Think about how many people and pets will be traveling with you. You should plan everything you need to take. That includes clothing, food, water, cookware, and outdoor gear. Now, consider how much space you will need to store it all. It’s vital that everything has a place. You do not want your van to be cluttered or have items shifting while you drive.
Unfortunately, the more storage space you need, the less room you have for amenities. Decide whether you need a large bed, flushing toilet, full kitchen, and shower. Some people get creative with amenities by using outdoor showers, drop-down outdoor cooktops, campground facilities, or showering at gyms.
The more amenities you can include, the more self-contained you will be. Being self-contained can save you a lot of money in the future because you won’t always need to be at an established campsite. As long as you have a bathroom, kitchen, and power supply, you can find affordable or even free places to stay. Good options for those that are self-contained are BLM areas or Harvest Hosts.
You are going to put a lot of time and money into your build. Make sure you get it right by starting with the best base. There’s a lot to consider when selecting the type of van you want.
No matter what age of van you select, there are pros and cons. Newer vans will have a heavier price tag, but you’re likely to go further before you need maintenance. That can be especially nice if you’ve spent all your spare funds on your build. On the other hand, classic vans are more affordable upfront and come with personality. If you go with an older model, be sure to add a repair fund to your budget.
Vans come in a variety of interior heights. Most people that will be living in their campervan want something that they can stand up in. You may plan to spend a lot of time outdoors, but the weather won’t always allow that. Your back will thank you for the ability to stand up straight while stuck inside. However, if you are on a tight budget, a standard-height van will be more affordable.
You should research information on repairs before purchasing a van. Some makes and models are difficult to find parts for and have more expensive parts. It’s also worth checking what mechanics are willing to work on your rig. Some vans must go to dealerships or specialty shops to be serviced.

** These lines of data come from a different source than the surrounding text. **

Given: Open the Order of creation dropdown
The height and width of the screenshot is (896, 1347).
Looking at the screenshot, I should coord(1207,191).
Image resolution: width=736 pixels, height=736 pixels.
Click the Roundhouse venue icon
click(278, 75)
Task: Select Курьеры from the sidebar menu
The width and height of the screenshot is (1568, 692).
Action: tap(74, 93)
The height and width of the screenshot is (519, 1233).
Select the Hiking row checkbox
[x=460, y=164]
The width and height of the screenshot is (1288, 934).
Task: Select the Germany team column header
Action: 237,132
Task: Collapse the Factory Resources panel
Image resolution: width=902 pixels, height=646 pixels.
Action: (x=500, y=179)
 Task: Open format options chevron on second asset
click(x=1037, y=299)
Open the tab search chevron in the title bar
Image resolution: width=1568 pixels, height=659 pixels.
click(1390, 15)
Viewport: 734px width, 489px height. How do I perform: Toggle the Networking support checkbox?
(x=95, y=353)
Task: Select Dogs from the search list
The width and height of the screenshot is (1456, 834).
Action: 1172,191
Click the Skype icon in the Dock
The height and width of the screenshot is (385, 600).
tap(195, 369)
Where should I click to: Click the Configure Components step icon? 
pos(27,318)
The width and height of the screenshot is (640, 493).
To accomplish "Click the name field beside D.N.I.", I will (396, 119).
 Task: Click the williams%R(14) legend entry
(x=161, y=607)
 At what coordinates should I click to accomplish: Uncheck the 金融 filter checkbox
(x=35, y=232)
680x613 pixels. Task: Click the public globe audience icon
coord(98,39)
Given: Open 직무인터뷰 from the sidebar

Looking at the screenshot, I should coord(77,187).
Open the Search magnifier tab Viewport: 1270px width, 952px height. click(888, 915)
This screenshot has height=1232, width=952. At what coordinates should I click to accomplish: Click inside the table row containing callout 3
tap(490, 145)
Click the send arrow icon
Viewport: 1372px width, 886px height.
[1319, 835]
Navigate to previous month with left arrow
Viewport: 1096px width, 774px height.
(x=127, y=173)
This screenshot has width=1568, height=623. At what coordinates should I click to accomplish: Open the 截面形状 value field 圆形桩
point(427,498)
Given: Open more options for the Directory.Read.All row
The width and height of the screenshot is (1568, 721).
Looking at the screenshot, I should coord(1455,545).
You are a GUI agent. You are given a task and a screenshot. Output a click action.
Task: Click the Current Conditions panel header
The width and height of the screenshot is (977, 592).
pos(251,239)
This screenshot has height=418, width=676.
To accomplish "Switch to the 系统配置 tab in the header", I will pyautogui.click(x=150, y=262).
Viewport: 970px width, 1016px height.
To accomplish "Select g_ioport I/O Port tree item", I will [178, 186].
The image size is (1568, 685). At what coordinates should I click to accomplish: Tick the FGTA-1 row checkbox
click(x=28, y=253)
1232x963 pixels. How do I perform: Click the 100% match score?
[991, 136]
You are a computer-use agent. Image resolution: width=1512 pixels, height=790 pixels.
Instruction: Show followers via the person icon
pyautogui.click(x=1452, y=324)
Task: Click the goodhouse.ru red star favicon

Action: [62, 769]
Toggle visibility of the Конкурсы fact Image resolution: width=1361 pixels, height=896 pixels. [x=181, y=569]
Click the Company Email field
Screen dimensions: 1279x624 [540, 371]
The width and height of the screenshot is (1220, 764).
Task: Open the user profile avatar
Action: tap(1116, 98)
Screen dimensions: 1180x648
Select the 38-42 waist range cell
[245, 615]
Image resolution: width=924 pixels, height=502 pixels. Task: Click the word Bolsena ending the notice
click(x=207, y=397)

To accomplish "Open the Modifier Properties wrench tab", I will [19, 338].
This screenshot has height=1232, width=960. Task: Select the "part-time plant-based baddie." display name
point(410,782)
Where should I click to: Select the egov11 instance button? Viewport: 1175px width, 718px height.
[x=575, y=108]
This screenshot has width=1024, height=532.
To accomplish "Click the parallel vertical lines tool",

No campervan is going to be remarkably fuel-efficient, but some are better than others. Note that better fuel economy often means less power. Weigh your options while factoring in how many miles you plan to drive and what type of terrain you will cover. You may be willing to give up a few miles per gallon if you plan to spend a lot of time driving in the mountains.
You should plan your layout carefully before starting your build. Poor planning can result in wasted materials, overspending, or a design you don’t like. Three simple steps will help you get it right.
One of the best ways to start your planning is to view what others have done. Looking at pictures online is great, but it is even better to see campervans in person. Consider touring a few and picking the brains of those who live in their vans.
Measure carefully when you are designing your layout. You need to account for the space taken up by insulation and interior walls. Make sure you also leave a comfortable walkway between your cabinetry, but you don’t want to waste any space.
It is a good idea to sketch out your design. You can write all the measures on your drawing to help prevent errors. Draw everything, wait a few days, then look again. Make sure you are 100% happy with how things fit together.
Building out your van is an adventure in itself. Budgeting, determining your needs, selecting a van, and planning the layout are the first steps to life on the road.